En ese instante se interrumpieron bruscamente las ondas de pensamiento, y los pálidos ojos del soñador
—¿o debo decir del hombre muerto?— comenzaron a vidriarse como los de un pez. Medio estupefacto, me acerqué a la cama y le cogí la muñeca, pero la encontré fría, rígida, sin pulso. Volvieron a palidecer las mejillas, y se abrieron los gruesos labios revelando los dientes repulsivamente corroídos del degenerado Joe Slater. Me sacudió un escalofrío; eché una manta sobre el ros­tro espantoso, y desperté al enfermero. Luego salí de la celda y me fui en silencio a mi habitación. Sentía un inexplicable y repentino deseo de dormir y soñar cosas que no debo recordar.

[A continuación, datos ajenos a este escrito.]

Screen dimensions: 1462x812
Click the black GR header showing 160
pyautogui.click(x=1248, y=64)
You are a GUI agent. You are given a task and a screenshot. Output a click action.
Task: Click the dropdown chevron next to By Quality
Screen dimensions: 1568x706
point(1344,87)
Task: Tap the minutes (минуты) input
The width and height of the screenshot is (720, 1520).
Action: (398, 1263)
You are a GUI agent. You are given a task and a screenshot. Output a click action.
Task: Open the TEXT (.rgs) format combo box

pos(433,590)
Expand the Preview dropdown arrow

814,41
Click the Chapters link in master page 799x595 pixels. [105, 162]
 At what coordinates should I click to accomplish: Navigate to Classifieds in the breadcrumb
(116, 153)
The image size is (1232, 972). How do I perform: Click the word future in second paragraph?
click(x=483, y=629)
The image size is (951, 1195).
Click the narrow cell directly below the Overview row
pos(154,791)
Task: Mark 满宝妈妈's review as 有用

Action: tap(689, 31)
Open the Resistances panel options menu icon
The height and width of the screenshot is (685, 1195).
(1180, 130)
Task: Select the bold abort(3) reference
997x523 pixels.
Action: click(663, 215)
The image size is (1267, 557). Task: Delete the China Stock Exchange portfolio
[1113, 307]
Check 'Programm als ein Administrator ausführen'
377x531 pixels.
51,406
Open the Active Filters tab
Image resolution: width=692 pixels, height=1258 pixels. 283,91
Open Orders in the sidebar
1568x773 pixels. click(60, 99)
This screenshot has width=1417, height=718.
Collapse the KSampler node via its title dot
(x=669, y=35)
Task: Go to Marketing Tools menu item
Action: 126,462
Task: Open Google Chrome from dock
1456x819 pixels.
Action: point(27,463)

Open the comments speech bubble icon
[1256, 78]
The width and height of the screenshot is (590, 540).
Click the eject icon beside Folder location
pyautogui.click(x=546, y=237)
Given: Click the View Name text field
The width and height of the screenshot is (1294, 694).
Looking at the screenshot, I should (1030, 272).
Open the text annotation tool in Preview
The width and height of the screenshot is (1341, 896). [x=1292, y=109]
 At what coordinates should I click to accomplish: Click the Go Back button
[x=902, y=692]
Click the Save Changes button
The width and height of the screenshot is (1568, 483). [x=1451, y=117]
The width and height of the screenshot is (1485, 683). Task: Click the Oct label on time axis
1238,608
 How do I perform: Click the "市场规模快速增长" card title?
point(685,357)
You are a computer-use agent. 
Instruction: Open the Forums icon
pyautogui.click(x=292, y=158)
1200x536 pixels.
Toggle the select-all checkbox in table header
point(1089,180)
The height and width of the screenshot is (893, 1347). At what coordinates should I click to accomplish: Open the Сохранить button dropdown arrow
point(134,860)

¿El clímax? ¿Qué informe puramente científico’ puede presumir de tal efecto retórico? Me he limitado a consignar ciertos hechos que considero reales, para dejar que vosotros los interpretéis a vuestro gusto. Como he reconocido ya, mi director, el doctor Fenton, niega que sea real lo que he relatado. Jura que sufrí una crisis nerviosa, y que necesitaba muchísimo esas largas vacaciones pagadas que tan generosamente me conce­dió. Me asegura por su honor profesional que Joe Sla­ter era un paranoico profundo, cuyas fantásticas ideas debían provenir de toscas historias que siempre se transmiten de generación en generación, aun en las comunidades más decadentes. Todo eso me dice... sin embargo, no puedo olvidar lo que vi en el cielo, la noche siguiente a la muerte de Slater. Para que no me creáis un testigo parcial, dejo que otra pluma añada este testimonio final, que quizá aporte ese clímax que esperabais. Cito literalmente la reseña sobre la estrella Nova Persei de las páginas de esa eminente autoridad en astronomía que es el profesor Garret P. Serviss:
«El 22 de febrero de 1901, el doctor Anderson de Edimburgo descubrió una nueva y maravillosa estrella, no muy lejos de Algol. Hasta ahora, no se había visto estrella alguna en ese punto. Dentro de veinticuatro horas, la desconocida había adquirido tal brillo que había superado el resplandor de Capella. En el plazo de una semana o dos, había menguado visiblemente, y en el curso de unos meses apenas se distinguía a simple vista>>.